◆ **ENTRIES PROVIDED**
------------------------
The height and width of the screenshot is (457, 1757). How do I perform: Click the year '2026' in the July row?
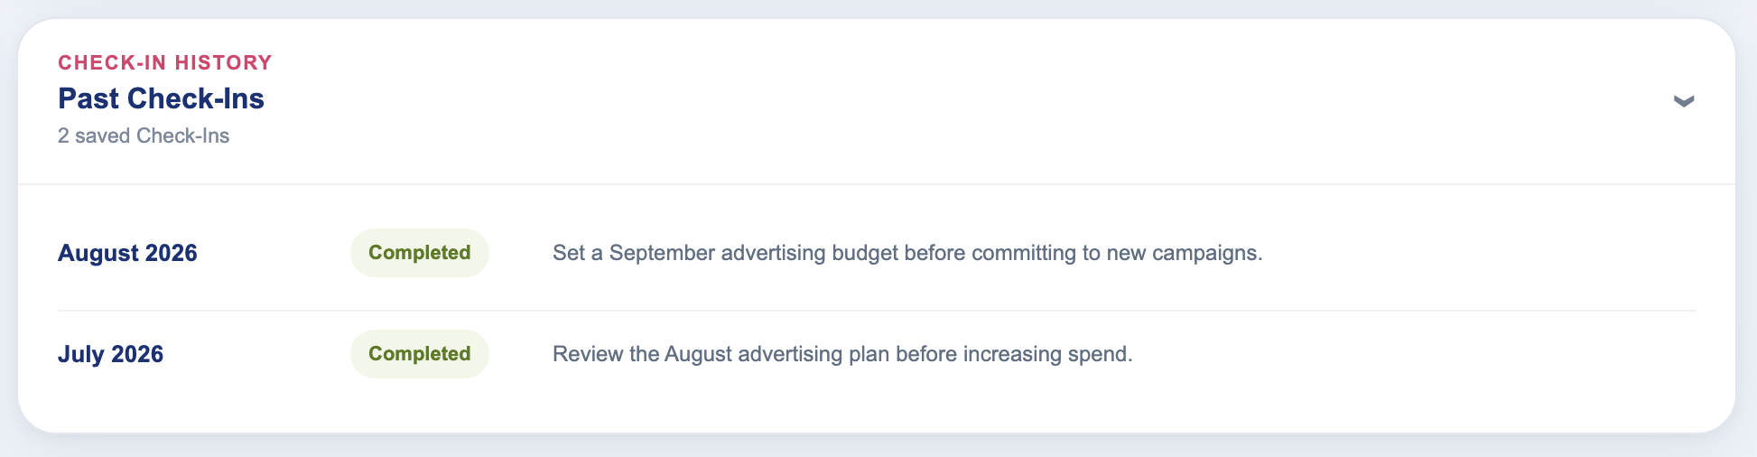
------------------------
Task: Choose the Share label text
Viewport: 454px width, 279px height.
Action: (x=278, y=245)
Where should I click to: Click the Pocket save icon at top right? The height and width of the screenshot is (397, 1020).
------------------------
Look back at the entries above. Retype the line with "Viewport: 454px width, 279px height.", the line with "Where should I", and all lines in between.

Viewport: 454px width, 279px height.
Action: (x=278, y=245)
Where should I click to: Click the Pocket save icon at top right? The height and width of the screenshot is (397, 1020).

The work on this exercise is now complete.